Hermione turned her head and scrutinized Malfoy with narrow eyes. Already she was planning on entering the Department of Magical Law Enforcement, Harry knew-her jibe to Scrimgeour the previous year notwithstanding-and she was probably checking the circlet against the newly absorbed knowledge of illegal Dark artifacts in her mind.

"Yes," she murmured at last, in a tone of such deep abstraction that both Harry and Ron, who sat on Hermione's other side, leaned forwards automatically. "I'm sure it's only a gift."

"Well, what can we do if it's not?" Ron leaned back and reached for his fork again, but his eyes were cautious. Harry smiled at him over Hermione's shoulder, though Ron didn't seem to notice. He'd grown over the summer, and in more ways than the obvious, which involved his getting so tall so fast he regularly hit doorframes he'd been able to pass under a month before. He'd actually been gracious to some of the Ministry officials who wanted to interview him, Harry, and Hermione about their experiences on the run from Voldemort, and he'd attended the Death Eater trials with this same look on his face. It was an intent, listening look. Though Harry had tried to absorb every detail of what was happening to the people who might still want his life for defeating the Dark Lord, he thought Ron had learned more than he had.

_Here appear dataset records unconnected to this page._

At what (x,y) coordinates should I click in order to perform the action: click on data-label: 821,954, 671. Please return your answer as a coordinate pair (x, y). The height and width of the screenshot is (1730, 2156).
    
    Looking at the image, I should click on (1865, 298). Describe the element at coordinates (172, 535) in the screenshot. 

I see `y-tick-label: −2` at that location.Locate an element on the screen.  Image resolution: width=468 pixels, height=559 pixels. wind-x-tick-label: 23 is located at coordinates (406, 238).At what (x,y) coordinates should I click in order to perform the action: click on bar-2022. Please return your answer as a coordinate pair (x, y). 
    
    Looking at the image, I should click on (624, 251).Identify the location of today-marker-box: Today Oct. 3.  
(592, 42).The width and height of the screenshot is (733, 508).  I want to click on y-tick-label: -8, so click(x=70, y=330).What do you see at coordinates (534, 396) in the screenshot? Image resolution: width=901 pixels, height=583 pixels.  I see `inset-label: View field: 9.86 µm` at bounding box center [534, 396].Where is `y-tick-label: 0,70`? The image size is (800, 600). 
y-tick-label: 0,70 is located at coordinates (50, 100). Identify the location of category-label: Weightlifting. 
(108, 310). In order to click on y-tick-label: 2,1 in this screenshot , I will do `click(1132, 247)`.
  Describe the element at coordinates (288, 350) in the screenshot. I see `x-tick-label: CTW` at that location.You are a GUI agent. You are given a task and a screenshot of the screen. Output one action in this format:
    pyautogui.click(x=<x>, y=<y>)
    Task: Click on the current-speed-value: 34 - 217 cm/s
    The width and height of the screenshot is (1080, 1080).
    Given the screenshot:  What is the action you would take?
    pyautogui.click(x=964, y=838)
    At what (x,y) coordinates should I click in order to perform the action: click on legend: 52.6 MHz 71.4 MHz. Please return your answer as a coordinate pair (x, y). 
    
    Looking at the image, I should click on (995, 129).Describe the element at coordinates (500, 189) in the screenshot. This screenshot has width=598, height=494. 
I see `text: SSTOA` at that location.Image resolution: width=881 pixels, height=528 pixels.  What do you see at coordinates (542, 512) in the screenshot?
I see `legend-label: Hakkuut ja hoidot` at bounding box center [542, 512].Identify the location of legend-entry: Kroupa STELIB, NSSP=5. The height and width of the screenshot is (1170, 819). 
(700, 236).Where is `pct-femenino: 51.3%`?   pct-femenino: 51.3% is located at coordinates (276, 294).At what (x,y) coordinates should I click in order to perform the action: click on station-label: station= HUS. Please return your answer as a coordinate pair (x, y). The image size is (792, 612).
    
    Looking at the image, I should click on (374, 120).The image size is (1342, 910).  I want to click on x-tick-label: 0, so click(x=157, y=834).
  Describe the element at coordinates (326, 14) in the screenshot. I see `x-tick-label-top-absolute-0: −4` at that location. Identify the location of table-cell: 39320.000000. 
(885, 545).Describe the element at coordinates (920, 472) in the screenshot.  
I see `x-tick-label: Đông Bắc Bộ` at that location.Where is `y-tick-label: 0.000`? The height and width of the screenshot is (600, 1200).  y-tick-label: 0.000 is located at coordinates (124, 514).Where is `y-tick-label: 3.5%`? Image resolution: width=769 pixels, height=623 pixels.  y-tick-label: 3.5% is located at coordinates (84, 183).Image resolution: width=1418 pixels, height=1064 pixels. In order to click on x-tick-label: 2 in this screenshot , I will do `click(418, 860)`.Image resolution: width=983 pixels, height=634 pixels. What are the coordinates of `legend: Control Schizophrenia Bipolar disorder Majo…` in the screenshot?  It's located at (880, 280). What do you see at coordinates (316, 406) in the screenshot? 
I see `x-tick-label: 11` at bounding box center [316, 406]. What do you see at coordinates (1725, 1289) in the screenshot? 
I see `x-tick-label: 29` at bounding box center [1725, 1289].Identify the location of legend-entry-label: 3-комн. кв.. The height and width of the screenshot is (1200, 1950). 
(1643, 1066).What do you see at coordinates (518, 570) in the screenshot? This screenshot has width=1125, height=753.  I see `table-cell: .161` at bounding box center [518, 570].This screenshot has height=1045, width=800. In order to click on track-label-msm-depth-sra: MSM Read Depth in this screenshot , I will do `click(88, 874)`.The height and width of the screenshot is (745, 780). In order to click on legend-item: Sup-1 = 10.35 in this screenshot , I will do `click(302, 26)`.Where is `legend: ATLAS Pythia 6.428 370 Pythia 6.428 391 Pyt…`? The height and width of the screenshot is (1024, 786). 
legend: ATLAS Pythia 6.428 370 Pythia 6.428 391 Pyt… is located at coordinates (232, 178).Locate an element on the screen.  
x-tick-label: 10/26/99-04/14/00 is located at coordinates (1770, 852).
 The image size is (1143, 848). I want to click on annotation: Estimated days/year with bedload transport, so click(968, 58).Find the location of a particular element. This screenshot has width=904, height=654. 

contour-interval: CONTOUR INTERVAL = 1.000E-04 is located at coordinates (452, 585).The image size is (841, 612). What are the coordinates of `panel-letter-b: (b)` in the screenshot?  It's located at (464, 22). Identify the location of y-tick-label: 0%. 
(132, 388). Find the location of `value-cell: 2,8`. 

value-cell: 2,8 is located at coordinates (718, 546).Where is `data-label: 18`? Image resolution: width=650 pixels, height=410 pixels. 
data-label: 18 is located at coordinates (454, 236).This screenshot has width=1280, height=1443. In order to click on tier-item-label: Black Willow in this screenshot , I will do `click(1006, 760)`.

"Nothing for right now," said Hermione decisively. "We can't let him know that we suspect anything if it really is a plot, and he'll just hide the circlet and pretend nothing is wrong if we press too hard." She scooped up the book that she'd braced on her knee beneath the table. Harry and Ron had argued her out of doing any lecturing during breakfast, but they couldn't prevent her from bringing books. "Besides, it's about time we go and study some of the Reversal Charms again."

Harry groaned on cue, letting his head slump into his hands. He was having trouble mastering Reversal Charms, which exchanged the place of two objects or people within a certain small distance. You had to be able to picture exactly what the objects or people would look like when they reversed positions, and Harry couldn't, no matter how much Hermione scolded him that this should be easy next to the Patronus Charm. He just did things impulsively in the midst of dangerous situations and they worked. That didn't translate to instant mastery of every piece of magic ever.